La lettera di Norberto Ferretti, esule da Pola “Ricordare le Foibe”, (L’Alpino n. 3/2014) mi ha indotto a scrivere questa mia breve memoria. Sono l’ex sottotenente del Genio Pionieri Orobica che nell’ottobre 1957 (periodo di massima tensione con le truppe di Tito) fu incaricato dal Ministero della Difesa a documentare il fondo di alcune Foibe triestine. Penso di essere stato il primo, e forse l’unico, ad ispezionare, in forma ufficiale, quelle voragini spaventose.

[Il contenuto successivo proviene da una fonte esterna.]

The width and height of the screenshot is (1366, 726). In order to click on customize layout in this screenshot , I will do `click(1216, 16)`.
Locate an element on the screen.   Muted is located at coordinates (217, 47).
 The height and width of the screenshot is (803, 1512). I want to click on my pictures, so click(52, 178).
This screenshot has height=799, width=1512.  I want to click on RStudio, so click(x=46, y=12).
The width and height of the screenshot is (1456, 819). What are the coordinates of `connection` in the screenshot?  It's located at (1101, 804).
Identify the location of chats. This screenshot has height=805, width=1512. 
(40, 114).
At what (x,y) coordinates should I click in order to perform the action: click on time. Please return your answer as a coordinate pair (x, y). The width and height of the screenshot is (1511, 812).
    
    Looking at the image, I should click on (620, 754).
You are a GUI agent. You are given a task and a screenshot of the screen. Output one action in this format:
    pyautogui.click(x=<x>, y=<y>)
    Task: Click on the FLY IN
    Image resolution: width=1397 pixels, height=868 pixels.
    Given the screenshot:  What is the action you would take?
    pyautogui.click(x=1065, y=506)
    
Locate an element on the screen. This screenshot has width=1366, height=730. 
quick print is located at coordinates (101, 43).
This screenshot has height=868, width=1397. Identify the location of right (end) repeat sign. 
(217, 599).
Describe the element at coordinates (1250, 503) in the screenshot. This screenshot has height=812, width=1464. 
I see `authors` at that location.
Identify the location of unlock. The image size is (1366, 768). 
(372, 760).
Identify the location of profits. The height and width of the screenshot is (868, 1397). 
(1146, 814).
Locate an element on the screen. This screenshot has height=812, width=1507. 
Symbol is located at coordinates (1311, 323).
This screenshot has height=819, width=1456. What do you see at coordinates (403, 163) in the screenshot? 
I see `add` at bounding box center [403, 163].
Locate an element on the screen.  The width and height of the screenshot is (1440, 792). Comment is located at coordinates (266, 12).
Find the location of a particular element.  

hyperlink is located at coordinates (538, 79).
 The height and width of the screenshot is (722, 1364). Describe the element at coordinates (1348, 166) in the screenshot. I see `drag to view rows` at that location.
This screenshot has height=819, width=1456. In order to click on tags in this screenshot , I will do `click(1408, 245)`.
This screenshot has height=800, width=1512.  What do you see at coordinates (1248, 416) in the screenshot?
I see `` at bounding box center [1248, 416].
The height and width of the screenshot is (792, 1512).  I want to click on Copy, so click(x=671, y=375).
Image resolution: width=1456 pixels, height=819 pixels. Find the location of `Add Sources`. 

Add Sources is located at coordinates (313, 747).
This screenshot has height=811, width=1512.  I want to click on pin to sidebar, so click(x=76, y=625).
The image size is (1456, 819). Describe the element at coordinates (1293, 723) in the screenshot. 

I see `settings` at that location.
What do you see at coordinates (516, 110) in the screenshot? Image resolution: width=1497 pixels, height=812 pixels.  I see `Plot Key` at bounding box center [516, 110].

Il segreto militare mi ha obbligato al silenzio per molti anni e, confesso, il non poter esternare una simile esperienza, ha aumentato a dismisura la mia angoscia. Ero un ragazzo poco più che ventenne, quando intrapresi quella missione. Non avevo mai sentito parlare di Foibe e tantomeno del dramma che in esse si celava. Ero convinto che il mio compito fosse quello di controllare l’eventuale esistenza di residuati bellici e, in caso di ordigni, renderli inoffensivi, invece mi sono trovato al cospetto di poveri resti umani. Lo choc fu tale che ancora oggi l’angoscia mi prende. Trovai ossa di uomini sulle quali erano evidenti i segni di tortura, di una donna, ma anche un bambino di forse una diecina d’anni. Trovai tracce di divise tedesche, cioè quelli che, nel 1944 quando facevo la staffetta partigiana, erano i nemici. Ma quei poveri resti non riuscii più a vederli come nemici: erano ragazzi come me, forse anche più giovani; quelle povere ossa erano tutte uguali, tutte dello stesso colore; erano tutti martiri ed i martiri non hanno colore. Ora, trascorso più di mezzo secolo, ogni vincolo di segretezza è decaduto e finalmente ho potuto esternare quell’angoscia che per troppi anni ho dovuto custodire in me stesso.
Mario Maffi – Cuneo
Grazie, caro Mario, della tua preziosa testimonianza. Lo spazio non ci consente di indagare in queste poche righe sulle cause storiche di quell’eccidio, che rimane comunque una pagina della notte dell’uomo.